Men kan de dichterlijkheid namen geven: het kind, de liefde, het geloof, zelfs... de dichterlijkheid, de poëzie. Maar voor alles dient beseft te worden, dat deze namen reeds aanvallen zijn op de ongereptheid van het dichterlijke, dat zij het dichterlijke uitleveren aan de gemeenplaatsen der burgers. Het Licht schijnt in de duisternis en de duisternis heeft het niet begrepen... Namen zijn carnavalsnamen, symbolen voor den weerstand der burgers. De dichter wordt slechts geduld als carnavalsgast, als fantaseerend burger.

 

Wat zegt de naam ‘geloof’? Waarom heeft de dichterlijkheid hier een anderen naam? Waarom ‘verschilt’ het carnaval der geloovigen van het carnaval der minnaars?

Het zijn de burgers, die de onderscheidingen scheppen, omdat zij de onderscheidingen behoeven voor hun bestaan. Zij hebben ‘verschillen’ noodig, om te kunnen groepeeren, om het ééne belangrijker te kunnen maken dan het andere. Het ‘verschil’ heeft altijd betrekking op

[p. 127]

den burger, nooit op den dichter. Omdat de dichter als burger in de wereld verschijnt, is hij hier minnaar, daar geloovige; maar waar hij den burger tracht af te schudden, daar verbleeken de onderscheidingen, daar worden de ‘verschillen’ onverschillig.
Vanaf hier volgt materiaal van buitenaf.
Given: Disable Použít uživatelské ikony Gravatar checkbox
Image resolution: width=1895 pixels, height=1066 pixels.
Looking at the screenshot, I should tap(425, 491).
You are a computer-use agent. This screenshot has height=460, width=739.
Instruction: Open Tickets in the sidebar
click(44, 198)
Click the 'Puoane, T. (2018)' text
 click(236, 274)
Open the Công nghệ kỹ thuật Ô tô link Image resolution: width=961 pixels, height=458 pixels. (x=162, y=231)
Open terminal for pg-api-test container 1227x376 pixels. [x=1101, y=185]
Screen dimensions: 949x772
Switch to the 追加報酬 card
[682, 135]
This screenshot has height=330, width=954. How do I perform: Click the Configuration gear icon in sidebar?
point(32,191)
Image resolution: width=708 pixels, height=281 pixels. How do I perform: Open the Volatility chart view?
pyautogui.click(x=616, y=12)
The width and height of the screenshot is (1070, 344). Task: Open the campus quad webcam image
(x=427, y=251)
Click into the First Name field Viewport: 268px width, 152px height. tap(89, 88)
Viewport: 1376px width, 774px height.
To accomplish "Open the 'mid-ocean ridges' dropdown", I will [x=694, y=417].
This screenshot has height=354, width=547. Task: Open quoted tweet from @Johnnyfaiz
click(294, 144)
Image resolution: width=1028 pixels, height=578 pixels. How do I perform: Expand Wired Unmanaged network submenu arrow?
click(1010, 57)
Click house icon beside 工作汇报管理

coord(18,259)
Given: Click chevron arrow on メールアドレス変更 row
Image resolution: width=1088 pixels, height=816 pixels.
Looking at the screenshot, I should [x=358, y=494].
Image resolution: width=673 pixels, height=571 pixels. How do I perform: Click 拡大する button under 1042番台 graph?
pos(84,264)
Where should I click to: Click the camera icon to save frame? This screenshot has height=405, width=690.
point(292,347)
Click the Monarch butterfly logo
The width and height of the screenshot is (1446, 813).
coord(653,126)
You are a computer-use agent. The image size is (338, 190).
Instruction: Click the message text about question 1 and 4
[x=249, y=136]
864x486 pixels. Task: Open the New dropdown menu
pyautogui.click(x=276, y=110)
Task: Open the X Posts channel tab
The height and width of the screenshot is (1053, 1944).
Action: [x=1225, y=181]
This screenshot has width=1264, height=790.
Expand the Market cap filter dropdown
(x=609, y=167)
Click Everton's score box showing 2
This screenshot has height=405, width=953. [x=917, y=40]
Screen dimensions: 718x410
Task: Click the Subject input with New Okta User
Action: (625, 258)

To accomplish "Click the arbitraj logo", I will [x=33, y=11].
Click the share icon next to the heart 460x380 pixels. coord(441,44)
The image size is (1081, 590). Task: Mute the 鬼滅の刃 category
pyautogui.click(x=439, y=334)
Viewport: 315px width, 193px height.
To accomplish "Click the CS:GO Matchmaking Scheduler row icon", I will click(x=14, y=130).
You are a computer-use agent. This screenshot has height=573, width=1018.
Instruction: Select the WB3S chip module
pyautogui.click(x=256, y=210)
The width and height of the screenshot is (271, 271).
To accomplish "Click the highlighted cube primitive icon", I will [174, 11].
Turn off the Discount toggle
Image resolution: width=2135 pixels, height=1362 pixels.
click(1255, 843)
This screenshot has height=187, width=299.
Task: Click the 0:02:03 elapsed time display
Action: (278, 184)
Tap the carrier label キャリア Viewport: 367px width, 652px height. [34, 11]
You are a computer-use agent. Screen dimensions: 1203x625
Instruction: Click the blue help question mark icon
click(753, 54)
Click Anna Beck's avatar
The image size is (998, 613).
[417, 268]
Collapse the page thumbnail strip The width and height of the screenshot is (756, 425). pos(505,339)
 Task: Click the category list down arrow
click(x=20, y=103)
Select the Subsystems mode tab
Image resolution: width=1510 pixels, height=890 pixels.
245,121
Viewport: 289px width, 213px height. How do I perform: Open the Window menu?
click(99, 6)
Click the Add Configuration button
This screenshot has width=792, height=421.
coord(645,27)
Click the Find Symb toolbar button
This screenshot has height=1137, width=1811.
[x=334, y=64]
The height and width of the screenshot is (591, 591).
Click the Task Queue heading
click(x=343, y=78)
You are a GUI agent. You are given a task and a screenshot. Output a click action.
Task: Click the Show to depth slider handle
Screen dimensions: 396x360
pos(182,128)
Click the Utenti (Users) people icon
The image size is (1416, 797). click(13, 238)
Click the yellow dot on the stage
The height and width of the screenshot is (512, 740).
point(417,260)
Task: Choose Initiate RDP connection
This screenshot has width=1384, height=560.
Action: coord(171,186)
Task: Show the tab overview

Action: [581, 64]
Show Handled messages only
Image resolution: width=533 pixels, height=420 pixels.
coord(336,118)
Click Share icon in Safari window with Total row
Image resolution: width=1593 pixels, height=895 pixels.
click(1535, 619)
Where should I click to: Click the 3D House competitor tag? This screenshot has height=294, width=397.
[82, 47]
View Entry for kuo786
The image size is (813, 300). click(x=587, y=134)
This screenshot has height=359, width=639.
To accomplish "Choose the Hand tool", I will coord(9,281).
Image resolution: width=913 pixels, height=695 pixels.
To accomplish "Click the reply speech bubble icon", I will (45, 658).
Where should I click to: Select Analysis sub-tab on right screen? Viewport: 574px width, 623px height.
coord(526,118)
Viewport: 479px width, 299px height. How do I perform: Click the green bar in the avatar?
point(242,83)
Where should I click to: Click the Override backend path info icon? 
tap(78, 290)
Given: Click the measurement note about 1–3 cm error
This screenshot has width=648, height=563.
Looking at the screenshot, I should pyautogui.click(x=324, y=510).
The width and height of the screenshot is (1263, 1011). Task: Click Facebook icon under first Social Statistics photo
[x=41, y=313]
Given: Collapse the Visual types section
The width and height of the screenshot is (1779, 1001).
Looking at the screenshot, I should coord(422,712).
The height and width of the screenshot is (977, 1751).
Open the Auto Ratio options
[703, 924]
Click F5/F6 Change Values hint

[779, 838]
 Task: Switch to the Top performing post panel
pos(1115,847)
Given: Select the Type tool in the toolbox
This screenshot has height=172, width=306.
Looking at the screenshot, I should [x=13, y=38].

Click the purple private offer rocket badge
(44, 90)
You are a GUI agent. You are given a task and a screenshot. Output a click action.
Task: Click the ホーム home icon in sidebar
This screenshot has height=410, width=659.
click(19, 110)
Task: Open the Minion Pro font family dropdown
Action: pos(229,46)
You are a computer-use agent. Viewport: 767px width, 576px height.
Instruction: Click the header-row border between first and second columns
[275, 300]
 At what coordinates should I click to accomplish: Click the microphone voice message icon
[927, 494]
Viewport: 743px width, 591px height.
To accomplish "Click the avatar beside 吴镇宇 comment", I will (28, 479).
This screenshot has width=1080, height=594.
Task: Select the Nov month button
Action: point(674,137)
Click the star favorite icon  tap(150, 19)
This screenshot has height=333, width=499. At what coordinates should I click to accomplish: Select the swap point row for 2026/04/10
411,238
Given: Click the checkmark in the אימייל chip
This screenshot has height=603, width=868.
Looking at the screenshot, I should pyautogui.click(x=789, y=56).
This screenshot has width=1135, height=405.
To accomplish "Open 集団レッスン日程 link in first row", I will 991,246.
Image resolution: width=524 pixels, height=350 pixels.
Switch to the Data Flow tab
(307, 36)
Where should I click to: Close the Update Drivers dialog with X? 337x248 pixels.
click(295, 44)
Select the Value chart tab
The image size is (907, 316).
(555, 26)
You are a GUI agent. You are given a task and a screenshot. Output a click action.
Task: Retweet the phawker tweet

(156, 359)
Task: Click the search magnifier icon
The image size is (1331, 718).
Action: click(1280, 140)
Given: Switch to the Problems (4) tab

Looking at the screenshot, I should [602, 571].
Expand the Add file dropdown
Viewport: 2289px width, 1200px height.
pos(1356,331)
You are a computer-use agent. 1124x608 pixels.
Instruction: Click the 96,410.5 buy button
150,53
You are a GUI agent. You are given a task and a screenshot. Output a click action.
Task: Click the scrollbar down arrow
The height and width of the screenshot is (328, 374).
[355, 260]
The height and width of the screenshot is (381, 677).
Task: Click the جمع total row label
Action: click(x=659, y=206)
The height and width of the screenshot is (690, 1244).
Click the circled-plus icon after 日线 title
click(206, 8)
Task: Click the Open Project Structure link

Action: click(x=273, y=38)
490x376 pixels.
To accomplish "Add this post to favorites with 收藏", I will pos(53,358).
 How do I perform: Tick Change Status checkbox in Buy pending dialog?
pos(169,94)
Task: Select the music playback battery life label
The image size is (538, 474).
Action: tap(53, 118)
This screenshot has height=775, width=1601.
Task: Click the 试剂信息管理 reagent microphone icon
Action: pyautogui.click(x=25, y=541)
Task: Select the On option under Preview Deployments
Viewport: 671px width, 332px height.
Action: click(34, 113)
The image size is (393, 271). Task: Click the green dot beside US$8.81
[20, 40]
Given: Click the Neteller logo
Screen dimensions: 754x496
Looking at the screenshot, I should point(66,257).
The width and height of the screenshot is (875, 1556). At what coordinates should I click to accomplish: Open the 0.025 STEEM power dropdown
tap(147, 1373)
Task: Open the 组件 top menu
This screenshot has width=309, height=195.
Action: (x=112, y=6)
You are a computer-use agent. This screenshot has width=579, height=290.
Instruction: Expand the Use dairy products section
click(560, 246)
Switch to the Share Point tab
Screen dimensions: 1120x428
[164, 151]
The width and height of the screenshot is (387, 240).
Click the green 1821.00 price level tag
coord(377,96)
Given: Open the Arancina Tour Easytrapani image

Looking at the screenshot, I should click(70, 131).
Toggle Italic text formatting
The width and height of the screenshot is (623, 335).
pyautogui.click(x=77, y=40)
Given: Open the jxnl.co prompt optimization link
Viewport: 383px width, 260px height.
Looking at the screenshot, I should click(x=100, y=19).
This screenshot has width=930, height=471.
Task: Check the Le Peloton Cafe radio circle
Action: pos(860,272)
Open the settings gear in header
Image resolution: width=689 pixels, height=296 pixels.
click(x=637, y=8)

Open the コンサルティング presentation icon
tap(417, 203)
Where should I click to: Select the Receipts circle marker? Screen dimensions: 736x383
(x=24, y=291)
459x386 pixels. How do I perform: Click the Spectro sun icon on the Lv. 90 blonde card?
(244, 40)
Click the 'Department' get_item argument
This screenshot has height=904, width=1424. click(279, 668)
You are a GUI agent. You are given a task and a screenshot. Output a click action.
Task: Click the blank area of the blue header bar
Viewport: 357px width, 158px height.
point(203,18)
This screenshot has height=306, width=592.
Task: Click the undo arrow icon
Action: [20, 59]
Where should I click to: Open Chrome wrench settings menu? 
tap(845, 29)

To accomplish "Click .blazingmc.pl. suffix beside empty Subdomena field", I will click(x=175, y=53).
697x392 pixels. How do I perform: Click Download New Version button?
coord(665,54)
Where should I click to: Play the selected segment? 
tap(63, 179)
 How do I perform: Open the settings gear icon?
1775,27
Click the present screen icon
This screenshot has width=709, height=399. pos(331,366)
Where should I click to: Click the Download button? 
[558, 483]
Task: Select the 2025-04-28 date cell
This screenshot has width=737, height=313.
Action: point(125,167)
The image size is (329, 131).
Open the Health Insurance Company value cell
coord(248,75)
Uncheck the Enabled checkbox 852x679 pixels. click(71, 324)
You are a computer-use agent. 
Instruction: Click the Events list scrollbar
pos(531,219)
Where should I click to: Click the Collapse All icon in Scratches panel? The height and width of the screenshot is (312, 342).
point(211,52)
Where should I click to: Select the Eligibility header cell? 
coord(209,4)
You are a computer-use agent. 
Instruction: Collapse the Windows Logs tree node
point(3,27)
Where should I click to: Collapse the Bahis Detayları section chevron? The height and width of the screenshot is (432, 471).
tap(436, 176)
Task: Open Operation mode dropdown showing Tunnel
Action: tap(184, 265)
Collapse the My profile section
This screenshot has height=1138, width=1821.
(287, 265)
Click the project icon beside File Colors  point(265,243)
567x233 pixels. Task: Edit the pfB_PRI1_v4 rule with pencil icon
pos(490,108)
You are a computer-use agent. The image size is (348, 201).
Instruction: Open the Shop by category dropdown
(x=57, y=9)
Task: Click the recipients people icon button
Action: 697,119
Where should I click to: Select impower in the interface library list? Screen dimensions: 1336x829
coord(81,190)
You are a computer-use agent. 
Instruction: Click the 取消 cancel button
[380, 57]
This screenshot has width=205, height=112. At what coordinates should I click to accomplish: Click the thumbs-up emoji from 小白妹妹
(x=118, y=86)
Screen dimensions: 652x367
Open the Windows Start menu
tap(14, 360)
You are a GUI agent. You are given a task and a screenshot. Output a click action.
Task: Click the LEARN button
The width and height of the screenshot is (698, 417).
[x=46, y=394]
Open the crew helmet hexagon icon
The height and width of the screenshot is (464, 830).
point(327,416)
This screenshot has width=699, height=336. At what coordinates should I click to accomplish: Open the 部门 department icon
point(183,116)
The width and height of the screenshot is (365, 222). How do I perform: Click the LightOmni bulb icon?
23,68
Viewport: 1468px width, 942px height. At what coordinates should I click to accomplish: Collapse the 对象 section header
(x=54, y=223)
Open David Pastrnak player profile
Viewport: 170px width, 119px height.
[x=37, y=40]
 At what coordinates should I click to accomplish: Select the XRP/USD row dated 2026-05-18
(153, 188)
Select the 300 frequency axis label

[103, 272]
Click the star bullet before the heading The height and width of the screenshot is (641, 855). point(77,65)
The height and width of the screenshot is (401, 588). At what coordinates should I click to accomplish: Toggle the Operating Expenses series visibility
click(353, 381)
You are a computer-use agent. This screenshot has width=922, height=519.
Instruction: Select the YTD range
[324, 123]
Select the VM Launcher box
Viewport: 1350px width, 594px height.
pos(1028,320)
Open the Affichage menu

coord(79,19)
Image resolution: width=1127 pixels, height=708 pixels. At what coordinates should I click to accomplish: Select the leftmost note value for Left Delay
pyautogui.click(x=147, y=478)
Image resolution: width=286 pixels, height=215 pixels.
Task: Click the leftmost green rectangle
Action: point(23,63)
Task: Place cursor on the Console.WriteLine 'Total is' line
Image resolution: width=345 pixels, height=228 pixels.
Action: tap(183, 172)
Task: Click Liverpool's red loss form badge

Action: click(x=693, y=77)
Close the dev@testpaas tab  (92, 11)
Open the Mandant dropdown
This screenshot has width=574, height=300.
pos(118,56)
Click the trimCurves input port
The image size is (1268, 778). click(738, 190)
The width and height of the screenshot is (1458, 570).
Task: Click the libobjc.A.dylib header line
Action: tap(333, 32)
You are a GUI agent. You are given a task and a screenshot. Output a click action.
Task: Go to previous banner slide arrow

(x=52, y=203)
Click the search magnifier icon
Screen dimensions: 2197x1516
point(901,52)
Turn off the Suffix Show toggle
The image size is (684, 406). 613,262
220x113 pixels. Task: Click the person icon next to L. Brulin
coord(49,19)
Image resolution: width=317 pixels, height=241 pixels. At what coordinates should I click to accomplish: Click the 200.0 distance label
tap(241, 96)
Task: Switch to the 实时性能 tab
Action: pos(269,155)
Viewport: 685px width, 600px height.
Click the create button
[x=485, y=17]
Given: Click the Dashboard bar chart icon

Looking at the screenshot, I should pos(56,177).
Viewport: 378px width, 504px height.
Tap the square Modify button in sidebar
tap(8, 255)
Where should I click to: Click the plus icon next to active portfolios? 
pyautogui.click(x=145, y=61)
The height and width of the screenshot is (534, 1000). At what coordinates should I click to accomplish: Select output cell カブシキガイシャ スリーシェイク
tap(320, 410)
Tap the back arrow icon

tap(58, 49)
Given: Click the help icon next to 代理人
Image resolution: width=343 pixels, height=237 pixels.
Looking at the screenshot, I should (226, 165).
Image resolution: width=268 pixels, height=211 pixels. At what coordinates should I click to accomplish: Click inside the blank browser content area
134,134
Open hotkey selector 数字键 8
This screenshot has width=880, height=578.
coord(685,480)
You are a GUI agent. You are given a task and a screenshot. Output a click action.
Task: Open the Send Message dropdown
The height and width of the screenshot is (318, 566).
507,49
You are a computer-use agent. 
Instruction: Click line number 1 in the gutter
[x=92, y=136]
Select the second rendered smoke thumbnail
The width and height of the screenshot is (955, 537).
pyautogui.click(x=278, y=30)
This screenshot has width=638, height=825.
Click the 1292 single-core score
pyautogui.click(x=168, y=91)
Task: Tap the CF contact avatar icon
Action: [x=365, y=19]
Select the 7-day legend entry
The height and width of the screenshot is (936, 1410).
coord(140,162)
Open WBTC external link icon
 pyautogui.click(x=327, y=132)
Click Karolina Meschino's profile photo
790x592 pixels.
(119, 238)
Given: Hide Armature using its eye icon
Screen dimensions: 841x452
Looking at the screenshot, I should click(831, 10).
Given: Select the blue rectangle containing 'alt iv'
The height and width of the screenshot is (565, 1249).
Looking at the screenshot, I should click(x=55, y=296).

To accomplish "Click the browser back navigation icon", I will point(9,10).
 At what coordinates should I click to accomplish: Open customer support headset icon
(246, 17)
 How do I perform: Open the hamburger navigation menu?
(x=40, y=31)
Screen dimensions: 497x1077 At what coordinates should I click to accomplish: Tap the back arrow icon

Het behoud der verschillen, de instandhouding der onderscheidingen: dat is de roeping van den burger. Hij stelt zich te weer, zoodra ergens grenzen komen te vervallen, zonder dat zij terstond door nieuwe worden vervangen. Zoo verzet zich alles in hem tegen de vervaging der grenzen van liefde en geloof. Met hand en tand verdedigt hij zijn beginsel, dat het geloof ‘iets hoogers’ (desnoods: iets lagers) is; hij strijdt voor dit planverschil, omdat het zijn existentie geldt. Zoodra hij de onwezenlijkheid der verschillen zou erkennen, zou hij immers den dood toelaten in het leven, de demonie der liefde aanvaarden! Hij zou de twee bruikbare dogmata: natuurlijkheid der voortplanting, natuurlijkheid van den dood achter het leven, grondslagen van een handelbare liefde en een handelbaar geloof, met elkaar in botsing brengen, zoodat zij elkaar zouden vernietigen! Want de liefde, die de ‘natuur’ loslaat en zich met den dood vereenzelvigt, en de dood, die zijn afwachtende houding aan het einde der dagen laat varen en zich met de liefde vereenzelvigt, verstoren de etages, waarin het bestaan is verdeeld.

[p. 128]

De liefde, die alle verstand te boven gaat, het ‘Licht’, het ‘woord’, dat ‘in den beginne bij God was’,... de dichterlijkheid, wij kennen deze slechts aan den haat, aan de duisternis, aan het zwijgen,... aan de burgerlijkheid. Wat beduiden deze kreupele toevoegsels: ‘die alle verstand te boven gaat’, ‘in den beginne bij God zijn’, anders, dan dat wij met ruimtelijke en tijdelijke maten uitdrukking zoeken te geven aan een x, die wij steeds willen, maar nooit kunnen benoemen?... Het is de burger, die bij woorden zweert; te boven gaan, in den beginne zijn, deze termen wijzen op vaste punten, op gestelde oogenblikken; zij geven hem vrijheid, de liefde, die zijn verstand niet te boven gaat en Het Woord Gods, dat thans gelukkig bij hèm is, ongenadig van elkaar af te rasteren. Zelfs de anthropomorphe goden der Grieken zijn niettemin goden, Olympiërs, anderen-dan-menschen, gesierd met de onsterfelijkheid en de eeuwige jeugd; iets wijst uit de grollen hunner sexualiteit naar vereering, iets heeft hen gemaakt tot meer-dan-burgers, tot burgers, als men wil, die het begrip der onbegrensdheid tot volkomen klaarheid hebben gebracht. Ook waar de burger de gemeenplaatsen van liefde en geloof doet samengaan: in de naastenliefde, in het bordeel van Aphrodite, in het kerkelijk bezegeld huwelijk, blijft hij het ééne als de aanvulling van het andere, het

[p. 129]

andere als de sanctie van het ééne beschouwen.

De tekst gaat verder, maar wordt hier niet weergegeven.